| Exercise material |

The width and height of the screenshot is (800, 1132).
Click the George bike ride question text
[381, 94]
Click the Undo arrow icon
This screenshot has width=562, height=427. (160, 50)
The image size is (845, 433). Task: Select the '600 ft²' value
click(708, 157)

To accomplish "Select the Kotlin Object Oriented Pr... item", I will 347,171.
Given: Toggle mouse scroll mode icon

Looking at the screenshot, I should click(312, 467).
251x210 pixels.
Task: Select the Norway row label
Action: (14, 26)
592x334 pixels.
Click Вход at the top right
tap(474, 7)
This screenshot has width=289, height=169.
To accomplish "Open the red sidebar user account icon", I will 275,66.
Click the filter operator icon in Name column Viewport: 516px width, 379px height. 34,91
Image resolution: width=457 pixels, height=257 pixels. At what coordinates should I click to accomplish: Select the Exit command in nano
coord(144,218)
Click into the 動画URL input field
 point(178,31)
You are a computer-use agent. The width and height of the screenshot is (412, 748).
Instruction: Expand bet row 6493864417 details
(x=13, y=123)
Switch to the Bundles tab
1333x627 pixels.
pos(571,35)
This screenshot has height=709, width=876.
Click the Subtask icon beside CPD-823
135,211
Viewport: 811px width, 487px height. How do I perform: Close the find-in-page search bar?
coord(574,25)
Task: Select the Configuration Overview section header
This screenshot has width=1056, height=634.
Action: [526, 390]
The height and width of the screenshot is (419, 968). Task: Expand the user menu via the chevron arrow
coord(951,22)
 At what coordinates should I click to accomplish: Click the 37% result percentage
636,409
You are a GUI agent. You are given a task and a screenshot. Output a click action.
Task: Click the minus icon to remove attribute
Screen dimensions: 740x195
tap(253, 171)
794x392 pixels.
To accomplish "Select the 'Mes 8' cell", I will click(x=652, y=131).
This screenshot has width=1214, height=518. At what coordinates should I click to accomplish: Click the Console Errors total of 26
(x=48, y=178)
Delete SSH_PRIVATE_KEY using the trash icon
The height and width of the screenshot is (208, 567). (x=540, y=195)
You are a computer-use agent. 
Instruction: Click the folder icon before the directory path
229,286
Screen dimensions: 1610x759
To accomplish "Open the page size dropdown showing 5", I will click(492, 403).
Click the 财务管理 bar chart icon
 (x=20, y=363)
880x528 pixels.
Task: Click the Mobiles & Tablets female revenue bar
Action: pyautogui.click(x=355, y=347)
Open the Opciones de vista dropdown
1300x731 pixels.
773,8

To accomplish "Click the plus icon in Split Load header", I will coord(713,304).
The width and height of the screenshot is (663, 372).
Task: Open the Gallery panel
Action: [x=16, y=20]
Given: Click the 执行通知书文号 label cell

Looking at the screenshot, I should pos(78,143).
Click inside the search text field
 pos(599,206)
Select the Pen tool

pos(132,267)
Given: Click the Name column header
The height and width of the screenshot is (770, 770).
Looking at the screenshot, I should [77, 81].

| Task instructions |
Give only the number of lines in the entries above that contain the string "computer".

| Written solution |
2